Strong wind shear usually exists in the eastern Atlantic at this time of year, but for this week, and likely next week, it’ll also be in the western Caribbean and Gulf of Mexico.

On top of that, water temperatures begin to cool in the eastern Caribbean in October. That, along with wind shear, means storms rolling off Africa’s west coast are less likely to complete the journey across the Atlantic and to the United States.

October storms, especially those forming after the Oct. 15 end of the rainy season, are more likely to develop closer to home. Water in the western Caribbean and Gulf of Mexico doesn’t reach its peak warmth until late September or early October, which is why that region hosts much of the storm development.

“This time of year, you kind of want to look in the western Caribbean Sea,” said Dr. Steven Lazarus, meteorology professor at Florida Institute of Technology. “That water is not only super warm, but it’s also deep. So, we are in that transition period.”

The bad thing for Florida is those storms tend to travel north and then head east. Worse, as seasons change and the jet stream dips farther south, the steering currents tend to guide storms toward Florida more than to, say, Texas or Louisiana.

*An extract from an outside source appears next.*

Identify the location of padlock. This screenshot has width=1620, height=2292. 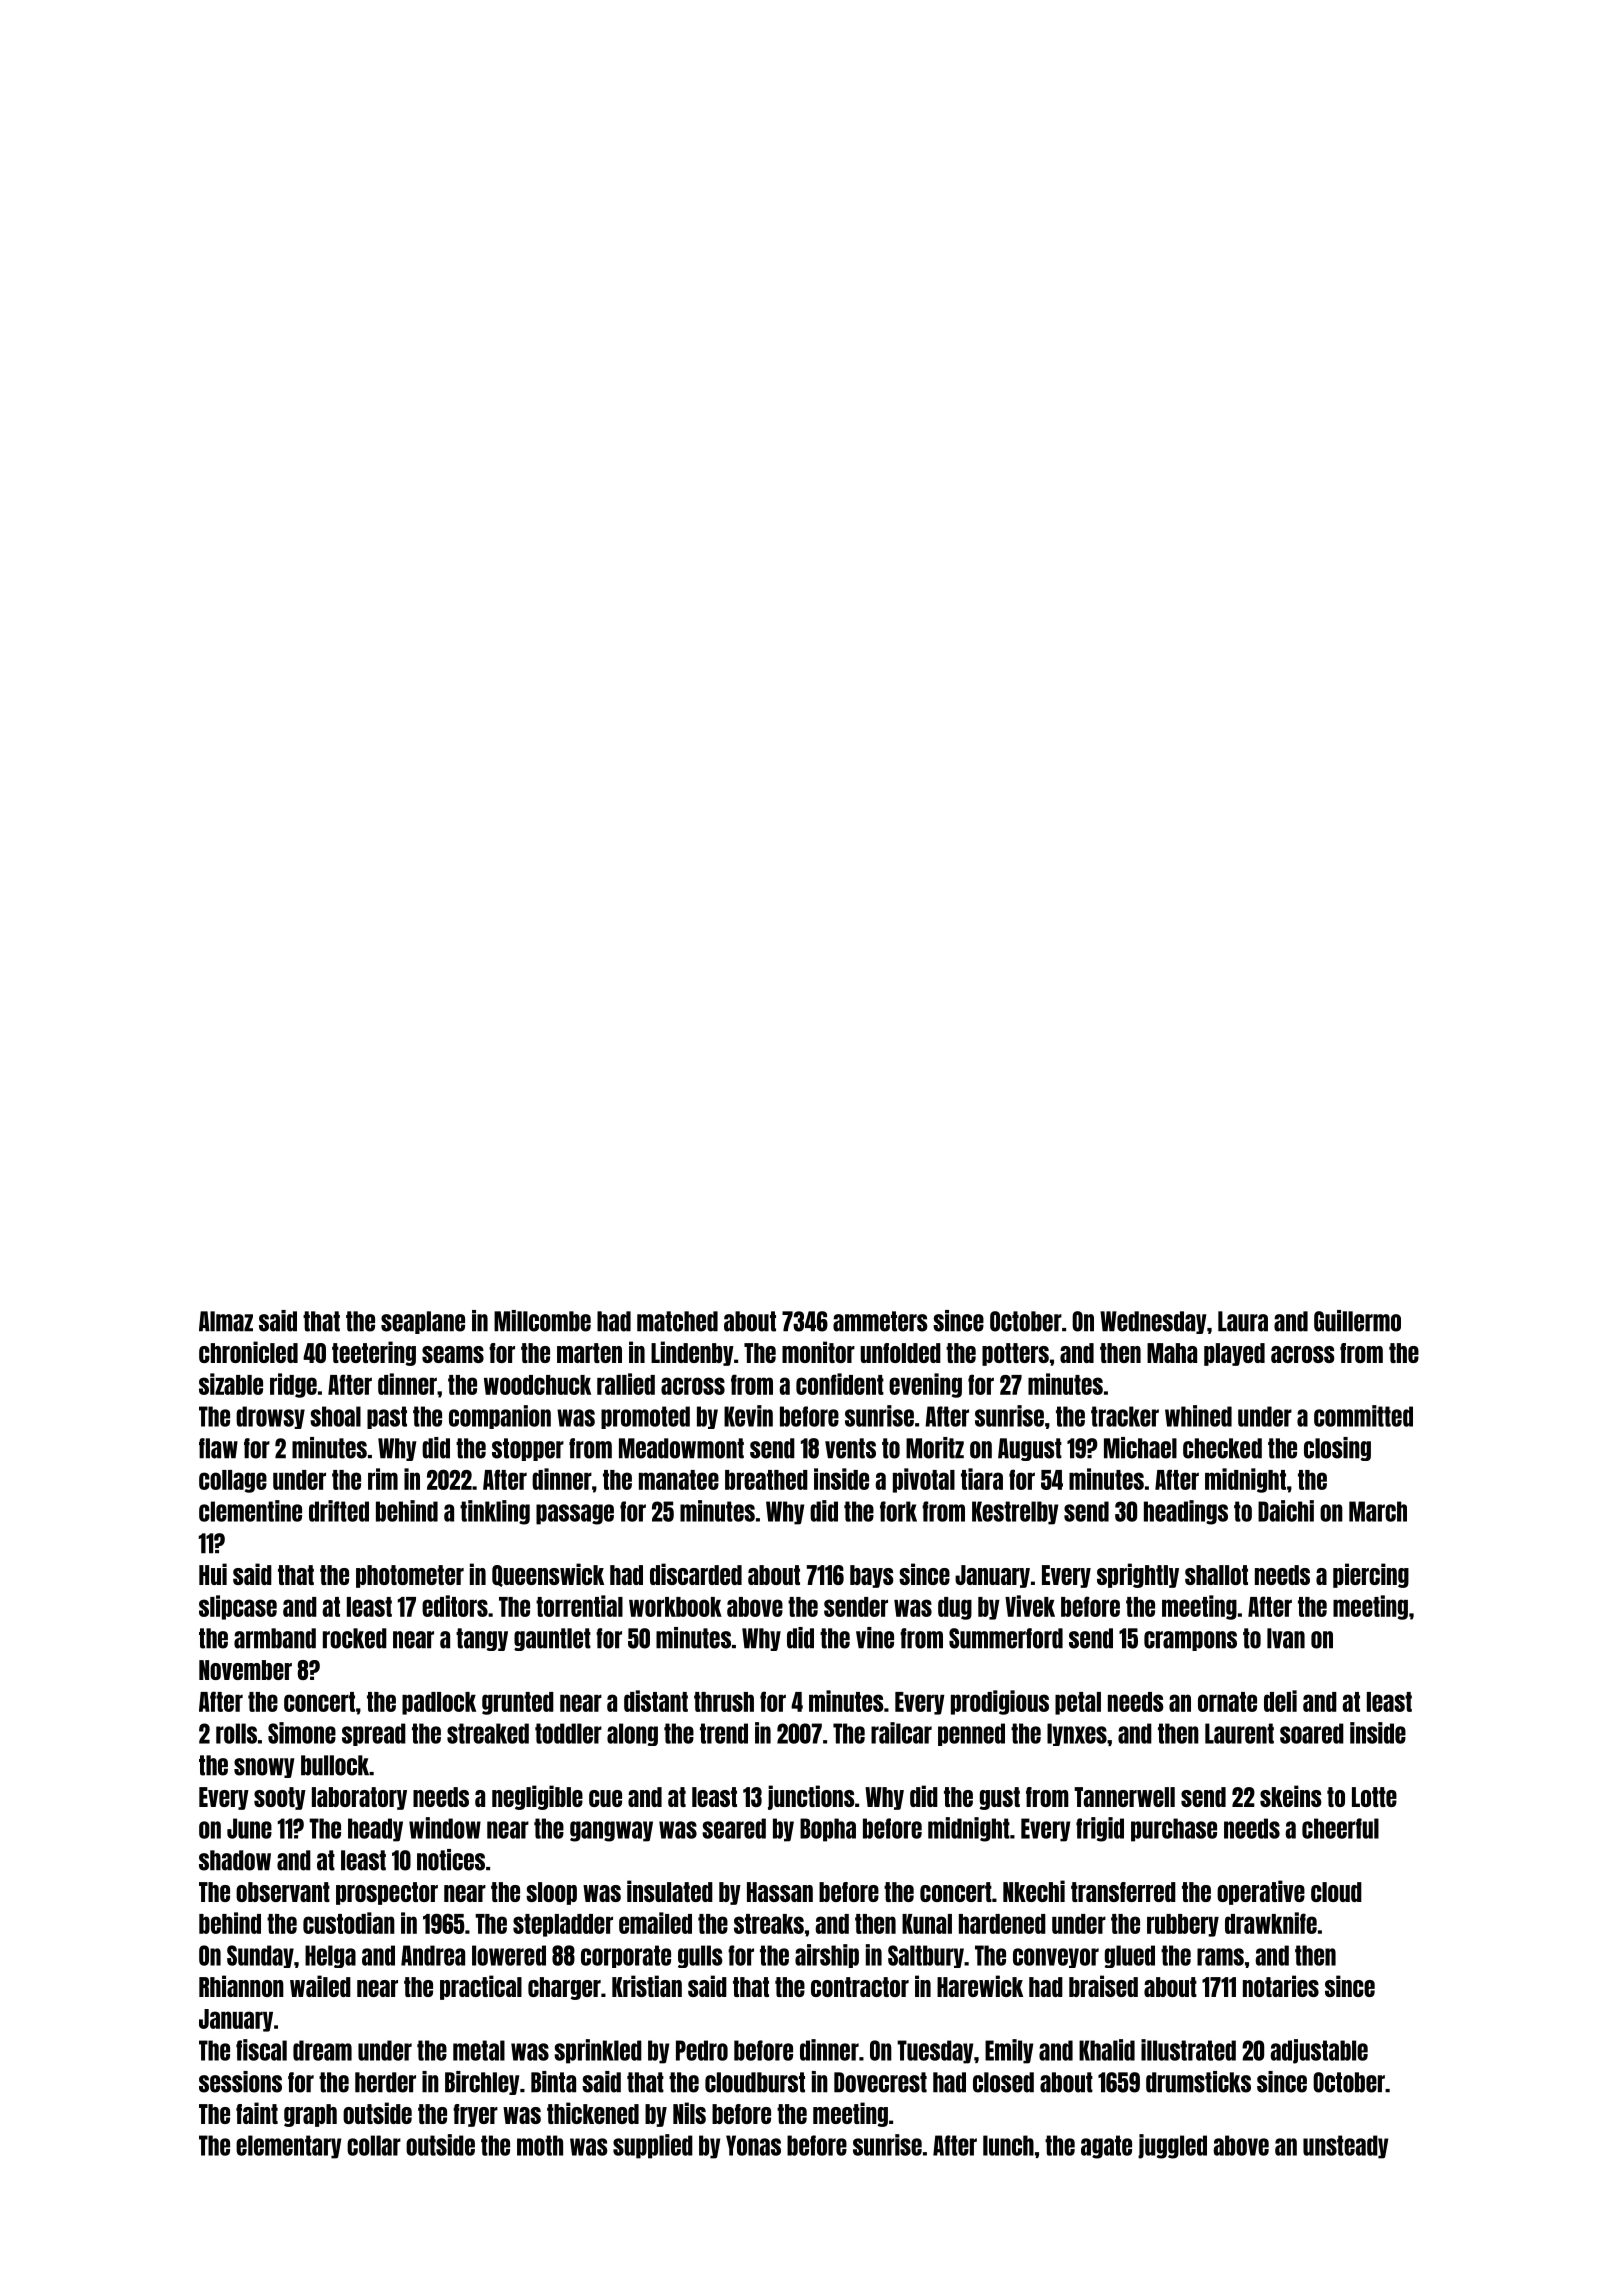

Florida is somewhat of a magnet for late-season storms. Two of the most notable were Hurricane Michael, which made landfall on Oct. 10, 2018, in the Florida Panhandle as a Category 5 storm, and Hurricane Wilma, which made landfall in South Florida on Oct. 24, 2005, as a Category 3 storm.

“You definitely can’t let your guard down at this time of year,” Adkins said, “particularly in Florida.”

The 2021 hurricane season has been active with 20 named storms, seven hurricanes and four major hurricanes.

August’s revised projection from the National Oceanic and Atmospheric Administration was 15 to 21 named storms, seven to 10 hurricanes, and three to five major hurricanes.

There’s a chance the current storm numbers will not increase much because cool, dry air is starting to arrive, which is good for preventing hurricane development.

“You’re starting to see the pattern, the pattern that the air is a little cooler,” said Nick Shay, ocean sciences professor at the University of Miami, “and once we start to get cooler drier air, hurricane season really tails off.

“There’s an old wives’ tail that says once we get that first full-fledged cool front or cold front to penetrate down over Miami and in the Bahamas and the northwest Caribbean, hurricane season pretty much comes to an end. ... In general, that’s a fair statement.”